Directions for this task
Read the lines below and count those that have the word "will". Respond with the number only.

________________________________________

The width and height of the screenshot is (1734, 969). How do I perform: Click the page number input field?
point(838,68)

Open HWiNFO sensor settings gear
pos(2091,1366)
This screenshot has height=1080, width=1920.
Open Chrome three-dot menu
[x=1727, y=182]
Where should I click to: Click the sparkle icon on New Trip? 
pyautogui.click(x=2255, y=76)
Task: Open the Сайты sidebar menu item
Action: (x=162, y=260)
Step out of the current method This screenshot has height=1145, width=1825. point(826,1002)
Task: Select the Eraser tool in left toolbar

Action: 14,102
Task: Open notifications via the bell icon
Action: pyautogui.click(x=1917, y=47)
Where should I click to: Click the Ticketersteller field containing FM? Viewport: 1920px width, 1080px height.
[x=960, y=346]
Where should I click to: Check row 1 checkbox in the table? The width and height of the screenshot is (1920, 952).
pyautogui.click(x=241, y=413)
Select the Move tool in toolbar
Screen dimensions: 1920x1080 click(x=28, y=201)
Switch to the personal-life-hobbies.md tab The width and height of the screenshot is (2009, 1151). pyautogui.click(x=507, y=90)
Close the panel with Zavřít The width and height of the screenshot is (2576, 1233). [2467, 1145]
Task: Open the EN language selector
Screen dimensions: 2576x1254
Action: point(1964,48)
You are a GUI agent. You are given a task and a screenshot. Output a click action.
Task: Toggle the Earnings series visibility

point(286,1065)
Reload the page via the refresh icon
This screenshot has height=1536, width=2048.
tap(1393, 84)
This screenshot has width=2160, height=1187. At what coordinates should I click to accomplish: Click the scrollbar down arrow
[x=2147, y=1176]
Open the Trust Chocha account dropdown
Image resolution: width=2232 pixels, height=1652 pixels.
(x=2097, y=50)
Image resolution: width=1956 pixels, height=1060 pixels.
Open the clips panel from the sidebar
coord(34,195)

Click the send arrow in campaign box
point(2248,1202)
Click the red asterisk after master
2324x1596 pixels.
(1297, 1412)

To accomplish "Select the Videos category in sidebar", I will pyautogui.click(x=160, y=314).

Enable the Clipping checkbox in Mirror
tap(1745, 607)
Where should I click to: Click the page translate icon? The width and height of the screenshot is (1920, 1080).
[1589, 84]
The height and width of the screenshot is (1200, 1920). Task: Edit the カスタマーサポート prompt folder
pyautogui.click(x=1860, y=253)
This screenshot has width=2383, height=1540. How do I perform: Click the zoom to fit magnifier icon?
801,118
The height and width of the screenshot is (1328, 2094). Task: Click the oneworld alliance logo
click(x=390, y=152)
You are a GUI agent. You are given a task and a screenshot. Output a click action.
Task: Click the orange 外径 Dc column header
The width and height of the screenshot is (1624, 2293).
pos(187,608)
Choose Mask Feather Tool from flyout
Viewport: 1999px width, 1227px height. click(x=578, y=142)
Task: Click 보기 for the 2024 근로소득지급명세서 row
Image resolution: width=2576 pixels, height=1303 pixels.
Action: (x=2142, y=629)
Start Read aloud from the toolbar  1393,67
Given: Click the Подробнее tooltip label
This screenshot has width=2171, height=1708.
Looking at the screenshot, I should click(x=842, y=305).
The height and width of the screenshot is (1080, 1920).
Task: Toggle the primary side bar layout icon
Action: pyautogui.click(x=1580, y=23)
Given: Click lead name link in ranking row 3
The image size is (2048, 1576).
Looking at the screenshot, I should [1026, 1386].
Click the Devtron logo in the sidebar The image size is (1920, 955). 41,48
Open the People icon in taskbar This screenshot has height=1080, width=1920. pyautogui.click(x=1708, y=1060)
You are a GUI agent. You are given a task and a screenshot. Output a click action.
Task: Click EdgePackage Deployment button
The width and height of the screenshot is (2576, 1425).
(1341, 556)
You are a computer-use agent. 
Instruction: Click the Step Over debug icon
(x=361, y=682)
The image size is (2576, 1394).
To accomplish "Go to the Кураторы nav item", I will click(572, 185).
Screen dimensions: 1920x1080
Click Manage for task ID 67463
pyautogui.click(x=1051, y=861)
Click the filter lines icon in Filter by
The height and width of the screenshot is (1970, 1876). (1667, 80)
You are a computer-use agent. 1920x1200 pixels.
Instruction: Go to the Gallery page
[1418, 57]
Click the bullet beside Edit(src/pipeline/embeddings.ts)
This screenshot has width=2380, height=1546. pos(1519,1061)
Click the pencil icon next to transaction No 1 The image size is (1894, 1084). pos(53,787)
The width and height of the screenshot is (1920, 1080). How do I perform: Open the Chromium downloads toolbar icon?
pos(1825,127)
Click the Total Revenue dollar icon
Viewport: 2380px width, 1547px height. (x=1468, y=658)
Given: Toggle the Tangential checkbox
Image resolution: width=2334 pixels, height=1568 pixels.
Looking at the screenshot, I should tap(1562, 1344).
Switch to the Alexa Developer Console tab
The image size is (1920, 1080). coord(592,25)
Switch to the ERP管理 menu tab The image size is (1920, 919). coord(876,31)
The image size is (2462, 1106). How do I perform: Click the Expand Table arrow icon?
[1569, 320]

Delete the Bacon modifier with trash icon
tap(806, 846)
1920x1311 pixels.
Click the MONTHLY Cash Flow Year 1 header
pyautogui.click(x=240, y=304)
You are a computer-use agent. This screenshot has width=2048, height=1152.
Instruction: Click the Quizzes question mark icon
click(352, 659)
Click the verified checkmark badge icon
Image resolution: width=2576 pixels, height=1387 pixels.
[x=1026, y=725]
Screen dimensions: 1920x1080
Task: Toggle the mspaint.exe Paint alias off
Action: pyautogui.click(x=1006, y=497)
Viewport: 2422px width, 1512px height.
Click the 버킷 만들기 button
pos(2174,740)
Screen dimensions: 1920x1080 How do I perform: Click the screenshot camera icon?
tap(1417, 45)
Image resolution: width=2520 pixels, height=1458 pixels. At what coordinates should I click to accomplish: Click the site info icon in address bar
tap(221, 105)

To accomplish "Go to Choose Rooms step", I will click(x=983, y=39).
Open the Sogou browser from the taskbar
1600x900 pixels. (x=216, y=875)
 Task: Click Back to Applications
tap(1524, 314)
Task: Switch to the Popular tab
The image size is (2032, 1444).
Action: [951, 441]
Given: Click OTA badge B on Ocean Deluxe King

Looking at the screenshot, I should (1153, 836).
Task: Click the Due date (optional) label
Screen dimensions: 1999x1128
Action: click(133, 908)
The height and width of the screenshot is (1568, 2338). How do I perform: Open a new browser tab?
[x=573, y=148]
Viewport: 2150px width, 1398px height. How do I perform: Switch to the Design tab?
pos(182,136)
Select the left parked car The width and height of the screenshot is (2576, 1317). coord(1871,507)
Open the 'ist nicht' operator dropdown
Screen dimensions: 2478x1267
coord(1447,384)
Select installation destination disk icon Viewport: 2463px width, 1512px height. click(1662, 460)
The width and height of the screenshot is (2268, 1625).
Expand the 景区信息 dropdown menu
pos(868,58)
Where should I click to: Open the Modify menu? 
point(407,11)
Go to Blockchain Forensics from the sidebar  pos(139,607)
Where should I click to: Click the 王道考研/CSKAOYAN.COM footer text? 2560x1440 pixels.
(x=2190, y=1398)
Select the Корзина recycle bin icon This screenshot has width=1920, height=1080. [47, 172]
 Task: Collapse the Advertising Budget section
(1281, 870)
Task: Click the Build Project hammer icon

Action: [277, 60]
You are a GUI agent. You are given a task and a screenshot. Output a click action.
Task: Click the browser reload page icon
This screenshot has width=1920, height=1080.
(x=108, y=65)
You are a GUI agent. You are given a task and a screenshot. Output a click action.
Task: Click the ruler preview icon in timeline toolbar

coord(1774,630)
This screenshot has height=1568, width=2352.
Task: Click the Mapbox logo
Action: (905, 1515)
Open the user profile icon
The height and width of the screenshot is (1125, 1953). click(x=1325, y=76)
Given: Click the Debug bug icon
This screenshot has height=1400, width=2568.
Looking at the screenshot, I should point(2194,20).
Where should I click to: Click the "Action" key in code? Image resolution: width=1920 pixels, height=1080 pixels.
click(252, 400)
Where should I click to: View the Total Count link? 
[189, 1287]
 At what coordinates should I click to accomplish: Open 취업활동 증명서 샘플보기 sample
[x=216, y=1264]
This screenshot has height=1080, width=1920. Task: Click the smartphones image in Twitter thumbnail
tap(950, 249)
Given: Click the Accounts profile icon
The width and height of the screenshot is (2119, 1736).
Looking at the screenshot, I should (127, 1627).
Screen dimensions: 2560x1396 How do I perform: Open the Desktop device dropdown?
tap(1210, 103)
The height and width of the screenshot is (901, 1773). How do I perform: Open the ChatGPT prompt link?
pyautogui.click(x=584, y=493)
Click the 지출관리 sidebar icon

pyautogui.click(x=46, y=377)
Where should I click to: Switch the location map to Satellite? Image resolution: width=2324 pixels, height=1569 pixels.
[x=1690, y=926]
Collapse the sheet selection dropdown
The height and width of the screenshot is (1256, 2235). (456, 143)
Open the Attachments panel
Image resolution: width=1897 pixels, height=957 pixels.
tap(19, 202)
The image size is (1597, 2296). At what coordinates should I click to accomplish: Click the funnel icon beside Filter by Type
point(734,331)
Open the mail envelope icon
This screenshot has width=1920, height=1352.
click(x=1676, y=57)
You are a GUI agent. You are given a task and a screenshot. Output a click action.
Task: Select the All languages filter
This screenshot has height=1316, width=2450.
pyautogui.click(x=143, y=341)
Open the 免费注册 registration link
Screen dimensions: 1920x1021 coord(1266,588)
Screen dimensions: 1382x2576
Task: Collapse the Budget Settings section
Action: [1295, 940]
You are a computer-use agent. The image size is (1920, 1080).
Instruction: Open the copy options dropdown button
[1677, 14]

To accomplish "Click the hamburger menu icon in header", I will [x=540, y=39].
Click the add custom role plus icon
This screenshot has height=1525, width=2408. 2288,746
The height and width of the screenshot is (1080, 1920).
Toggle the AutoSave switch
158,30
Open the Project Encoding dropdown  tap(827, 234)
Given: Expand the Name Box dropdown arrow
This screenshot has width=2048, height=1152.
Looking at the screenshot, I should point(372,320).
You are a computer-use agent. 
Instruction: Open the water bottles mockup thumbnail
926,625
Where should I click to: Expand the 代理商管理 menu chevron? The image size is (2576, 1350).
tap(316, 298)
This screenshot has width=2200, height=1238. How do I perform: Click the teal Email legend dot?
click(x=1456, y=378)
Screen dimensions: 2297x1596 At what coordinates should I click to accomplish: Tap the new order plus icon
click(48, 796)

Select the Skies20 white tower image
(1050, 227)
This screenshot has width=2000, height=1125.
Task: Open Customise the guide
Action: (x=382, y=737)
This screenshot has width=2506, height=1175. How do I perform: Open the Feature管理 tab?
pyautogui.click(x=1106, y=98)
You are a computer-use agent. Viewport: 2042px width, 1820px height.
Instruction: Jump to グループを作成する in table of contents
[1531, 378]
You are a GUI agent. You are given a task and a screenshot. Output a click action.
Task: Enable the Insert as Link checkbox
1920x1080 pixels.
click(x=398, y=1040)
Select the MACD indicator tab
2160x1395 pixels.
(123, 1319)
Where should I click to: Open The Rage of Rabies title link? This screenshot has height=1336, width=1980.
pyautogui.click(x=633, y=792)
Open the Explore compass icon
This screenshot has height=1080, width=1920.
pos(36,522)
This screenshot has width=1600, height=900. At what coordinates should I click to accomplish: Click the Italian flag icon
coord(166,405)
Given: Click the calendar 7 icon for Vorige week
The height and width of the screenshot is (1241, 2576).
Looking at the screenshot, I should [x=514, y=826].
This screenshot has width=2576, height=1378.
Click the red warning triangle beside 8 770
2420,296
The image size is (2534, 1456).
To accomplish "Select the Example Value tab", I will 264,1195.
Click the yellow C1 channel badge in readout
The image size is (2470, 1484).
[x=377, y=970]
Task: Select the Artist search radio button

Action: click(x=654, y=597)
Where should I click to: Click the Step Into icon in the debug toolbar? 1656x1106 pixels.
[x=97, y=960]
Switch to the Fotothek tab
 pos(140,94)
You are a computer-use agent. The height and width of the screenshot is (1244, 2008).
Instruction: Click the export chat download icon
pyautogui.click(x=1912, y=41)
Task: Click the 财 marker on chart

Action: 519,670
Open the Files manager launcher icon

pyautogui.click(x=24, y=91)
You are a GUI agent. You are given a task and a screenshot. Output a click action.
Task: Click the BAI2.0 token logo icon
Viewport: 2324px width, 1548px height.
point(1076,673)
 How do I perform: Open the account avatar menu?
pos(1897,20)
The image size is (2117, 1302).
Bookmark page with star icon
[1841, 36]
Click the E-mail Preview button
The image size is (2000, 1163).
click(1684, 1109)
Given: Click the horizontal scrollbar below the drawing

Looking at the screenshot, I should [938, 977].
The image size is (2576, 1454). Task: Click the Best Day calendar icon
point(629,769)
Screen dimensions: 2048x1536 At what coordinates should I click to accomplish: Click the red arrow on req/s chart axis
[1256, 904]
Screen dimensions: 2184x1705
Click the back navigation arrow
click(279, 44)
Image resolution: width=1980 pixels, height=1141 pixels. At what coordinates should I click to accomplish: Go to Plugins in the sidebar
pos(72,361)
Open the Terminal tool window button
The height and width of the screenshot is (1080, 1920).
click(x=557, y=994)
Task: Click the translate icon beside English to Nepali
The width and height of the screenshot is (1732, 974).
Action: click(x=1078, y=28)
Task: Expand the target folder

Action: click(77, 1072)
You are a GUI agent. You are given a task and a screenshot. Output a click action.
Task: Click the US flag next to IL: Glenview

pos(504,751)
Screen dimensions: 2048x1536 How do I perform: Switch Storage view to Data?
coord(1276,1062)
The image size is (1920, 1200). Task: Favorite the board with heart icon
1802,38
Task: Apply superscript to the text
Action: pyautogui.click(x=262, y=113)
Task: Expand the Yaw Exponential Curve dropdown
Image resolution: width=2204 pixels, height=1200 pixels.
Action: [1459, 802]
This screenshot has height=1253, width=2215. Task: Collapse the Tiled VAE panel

________________________________________

Exercise answer
5